• [WORK TO BE COMPLETED]: Give the lines as a numbered list, from the line containing "You are a computer-use" through the line containing "How do I perform: Click", both included, and only those lines. Omit any blank lines and leave the pictures out.

== RECORDS TO PROCESS ==

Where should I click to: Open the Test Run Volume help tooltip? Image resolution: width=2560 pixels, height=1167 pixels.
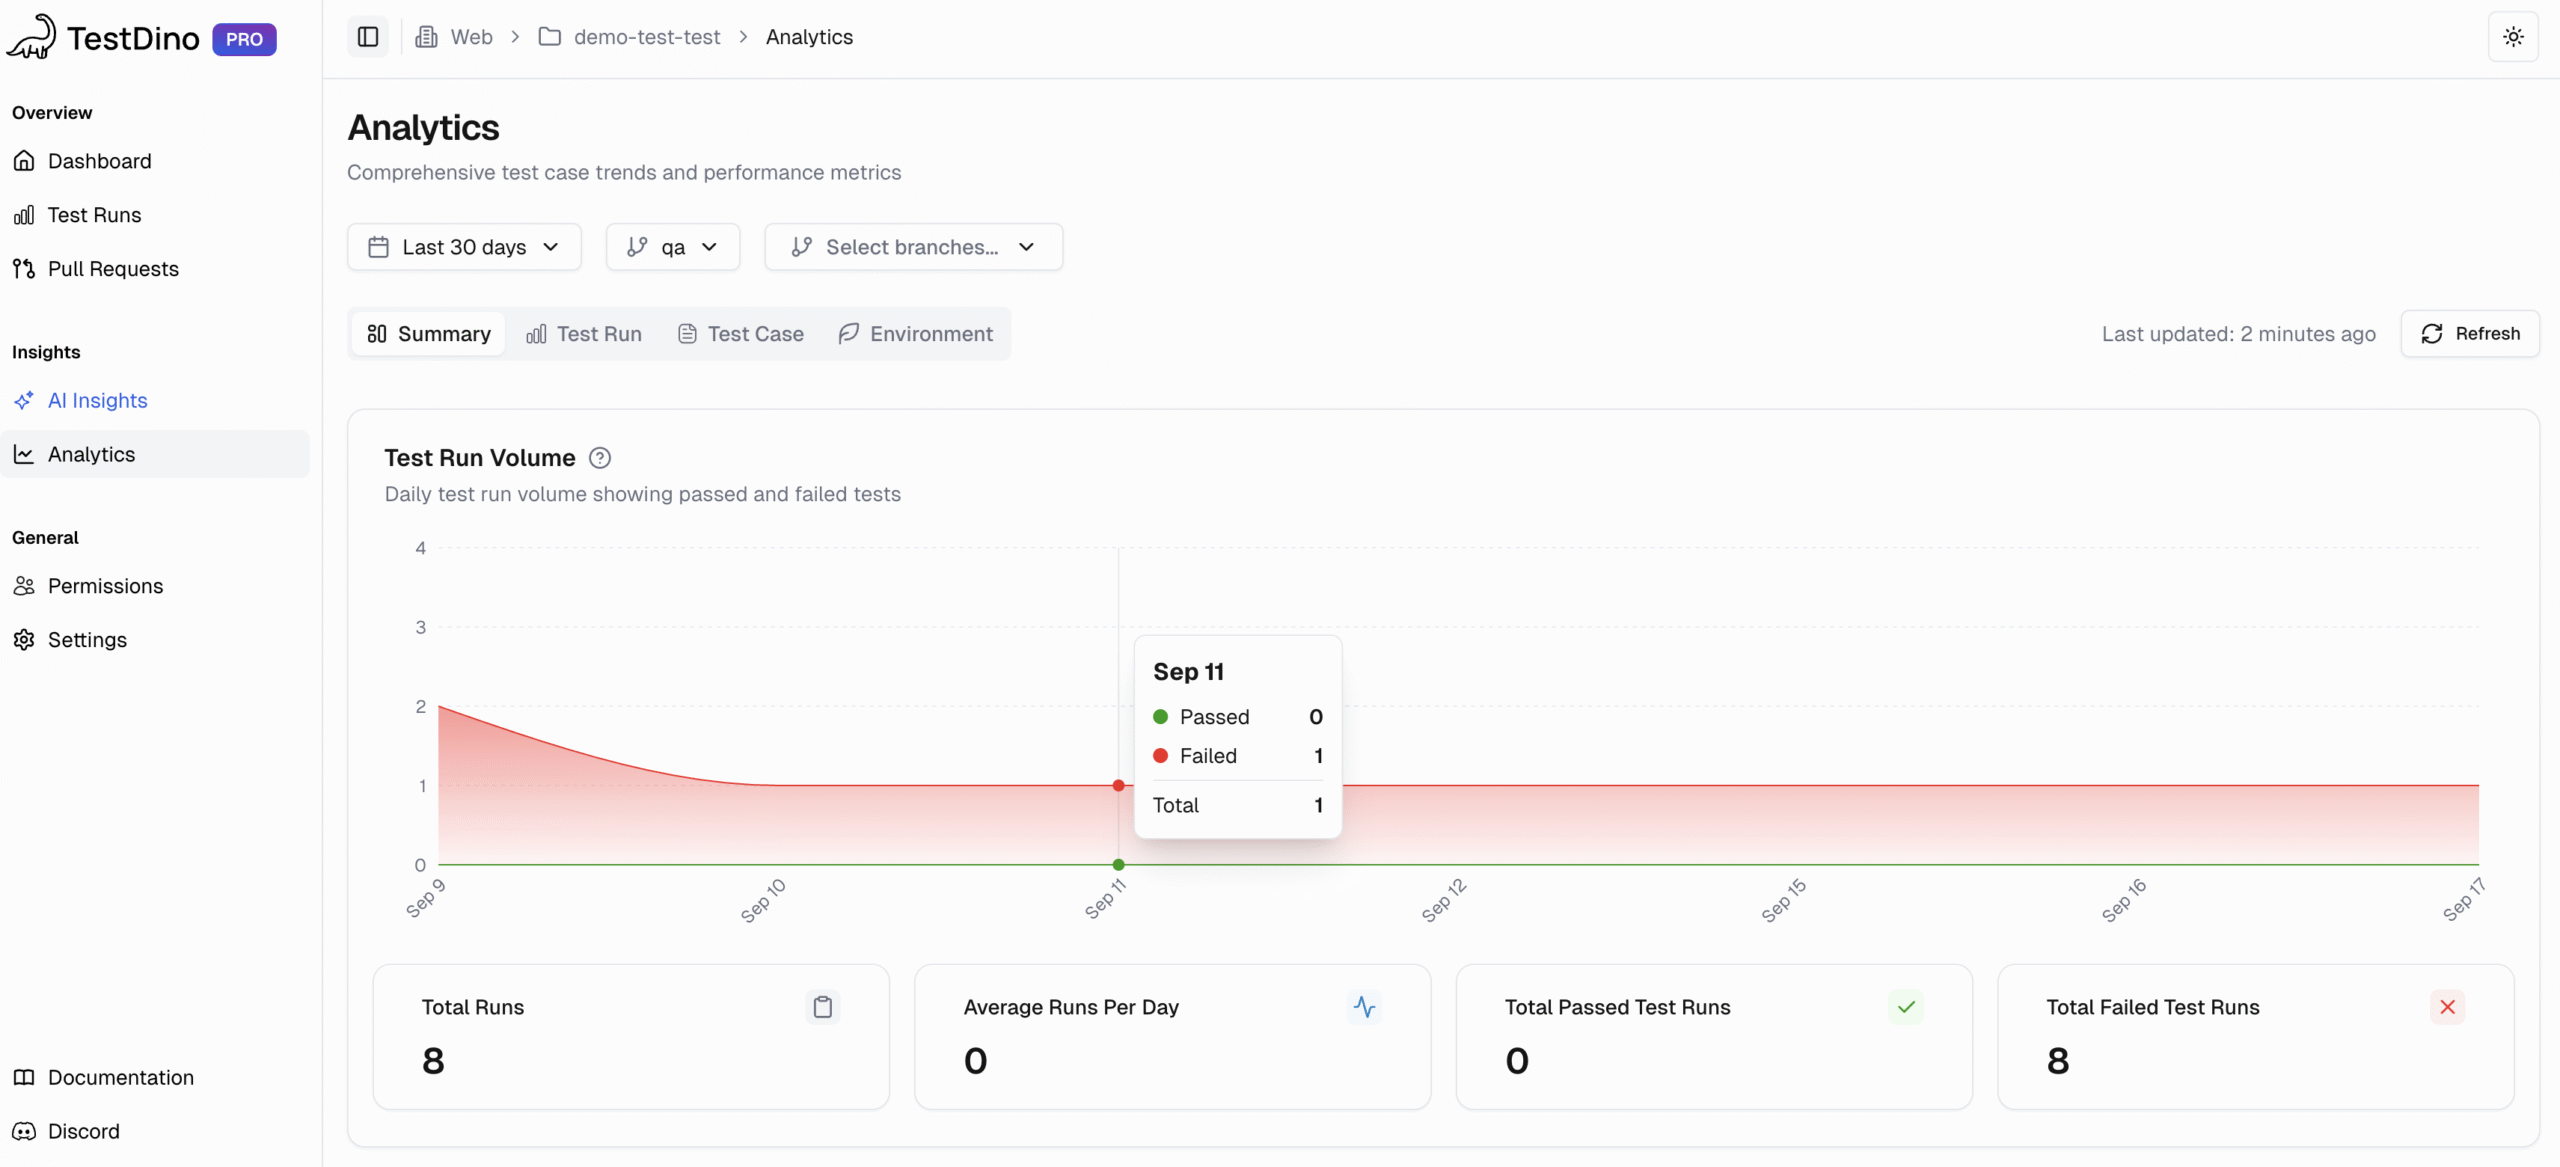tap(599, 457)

===
== RECORDS TO PROCESS ==

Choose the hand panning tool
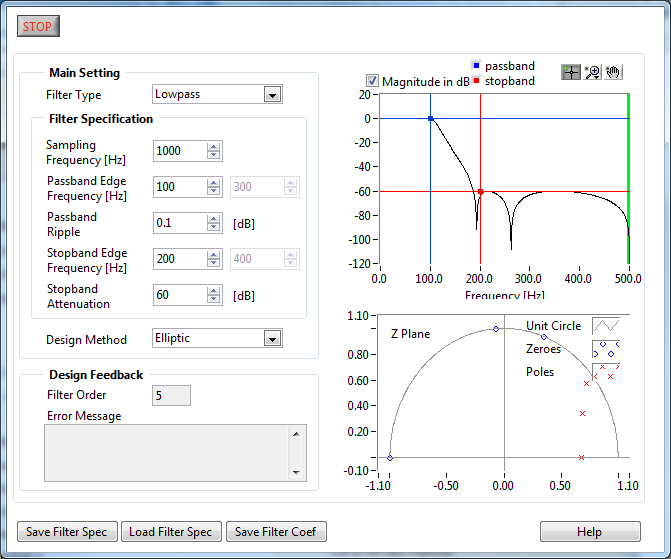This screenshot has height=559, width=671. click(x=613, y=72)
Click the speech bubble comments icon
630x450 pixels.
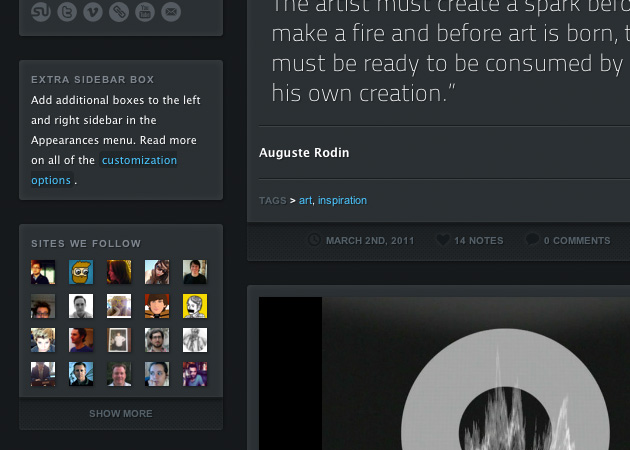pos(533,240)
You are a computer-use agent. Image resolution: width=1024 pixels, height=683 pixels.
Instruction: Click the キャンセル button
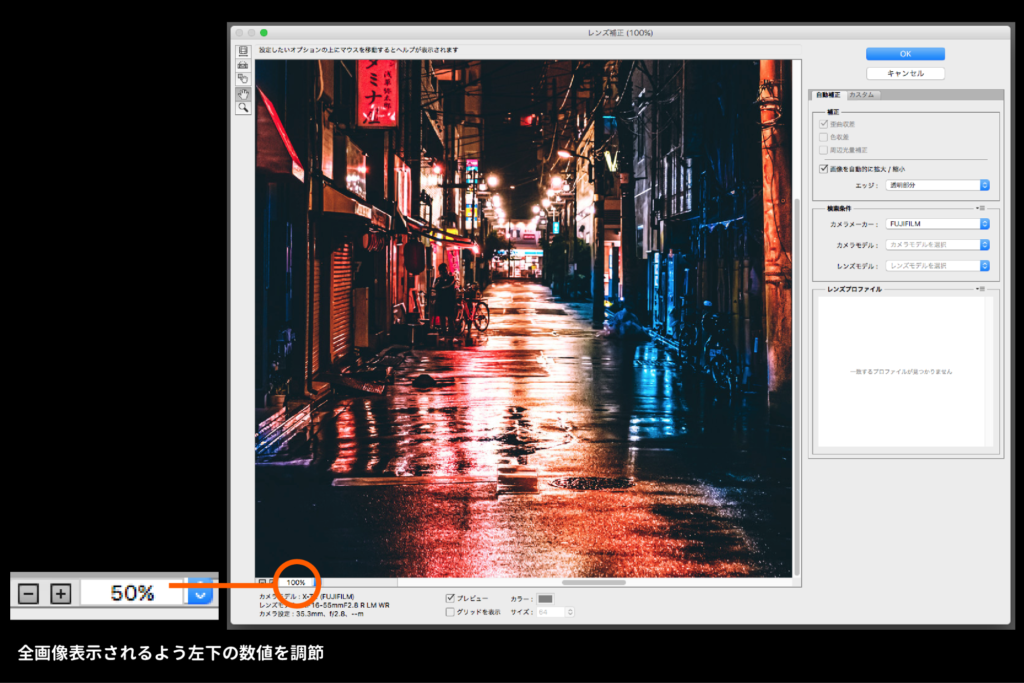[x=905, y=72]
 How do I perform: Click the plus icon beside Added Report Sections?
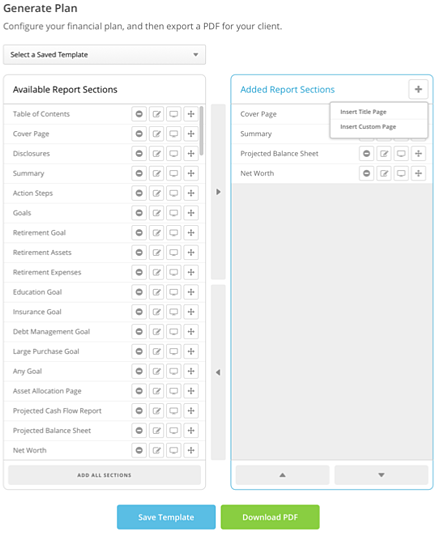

===
== RECORDS TO PROCESS ==

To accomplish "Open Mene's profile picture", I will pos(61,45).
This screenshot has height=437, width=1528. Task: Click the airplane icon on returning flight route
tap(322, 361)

===

• [RESULT OF THE EXERCISE]:
1. You are a computer-use agent. Image resolution: width=1024 pixels, height=683 pixels.
2. Instruction: Click the キャンセル button
3. [x=905, y=72]
4.  How do I perform: Click the plus icon beside Added Report Sections?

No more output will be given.